Politicians pay tribute to achievements of proud Cork man Peter Barry

Formidable Fine Gael TD and minister was ‘immensely popular’, says President Higgins

The President, the Taoiseach and politicians of all parties have paid tribute to the former tánaiste and Fine Gael deputy leader Peter Barry, who died in Cork on Friday after a short illness. He was 88.

Mr Barry served as a TD for Cork for 28 years and was a minister in three Fine Gael-led governments. His most significant achievement came as minister for foreign affairs in Garret FitzGerald’s government of 1982-87, when was instrumental, along with Dr FitzGerald, in negotiating the Anglo-Irish Agreement in 1985.

He was also a successful businessman, transforming the family business into the market-leading Barry’s Tea brand.

President Michael D Higgins, who was a Dáil colleague of Mr Barry in the 1980s and 1990s, said he had learned of his passing with great sadness.


“His view of Irish history was a long one and he brought all that wisdom to bear in his contributions to achieving the Anglo-Irish Agreement of 1985,” the President said. “As a person, he was immensely popular across all parties and, of course, he had a deep commitment to Cork City and its heritage.”

‘Outstanding service’

The Taoiseach, Enda Kenny, whose office confirmed the news of Mr Barry’s death in a brief statement on Friday shortly before noon, said that, throughout a long and distinguished career, Mr Barry gave “outstanding service to his country and his native city”.

“In the coming days we will reflect on and salute Peter Barry’s extraordinary legacy, but today our thoughts and prayers are with his beloved family at the loss of their father,” the Taoiseach said.

Tánaiste Frances Fitzgerald said: "Peter will continue to be a role model for all of us who believe that politics is about positive change. Integrity defined Peter, and Ireland is a better place because of his service."

Fianna Fáil leader Micheál Martin, who shared a constituency with Mr Barry, also paid tribute, saying: "At a time of great violence and uncertainty, his role in helping to chart a way forward was critical."

Minister for Housing Simon Coveney, whose late father, Hugh, was a constituency colleague of Mr Barry , said he had made "an extraordinary contribution to Cork, to Cork business and to politics".


A member of one of Cork’s most prominent merchant families, Mr Barry was first elected as a TD in 1969. He was appointed to the cabinet within four years. When

Liam Cosgrave

resigned after defeat in the 1977 general election, Mr Barry began a bid for the leadership but withdrew in favour of Garret FitzGerald. He later became Dr FitzGerald’s deputy. He also stood for the leadership in 1987.

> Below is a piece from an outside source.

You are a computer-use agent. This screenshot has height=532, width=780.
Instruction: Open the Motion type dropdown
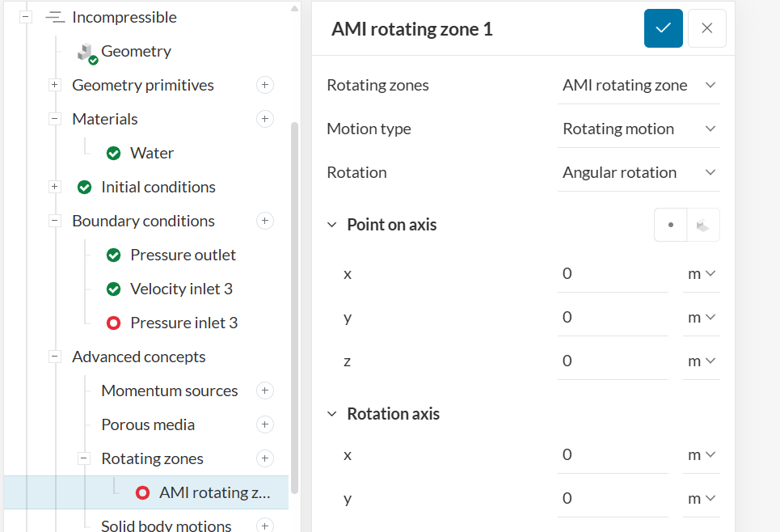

He became minister for foreign affairs when Dr FitzGerald formed his second government in 1982 and played a crucial role in the negotiation of the Anglo-Irish Agreement.

Mr Barry's wife, Margaret, predeceased him. He is survived by his daughters, Deirdre Clune, a Fine Gael MEP, and Fiona MacCarthy, and by his sons, Tony, Donagh, Conor and Peter, and a large extended family, including 21 grandchildren.

Mr Barry's remains will lie in repose at the Temple Hill Funeral Home, Boreenmanna Road, Cork, from 2pm on Saturday, August 27th, until removal at 4pm to St Michael's Church, Blackrock. His funeral Mass will take place at 11.30am on Monday, August 29th, with the funeral afterwards to St Michael's Cemetery, Blackrock.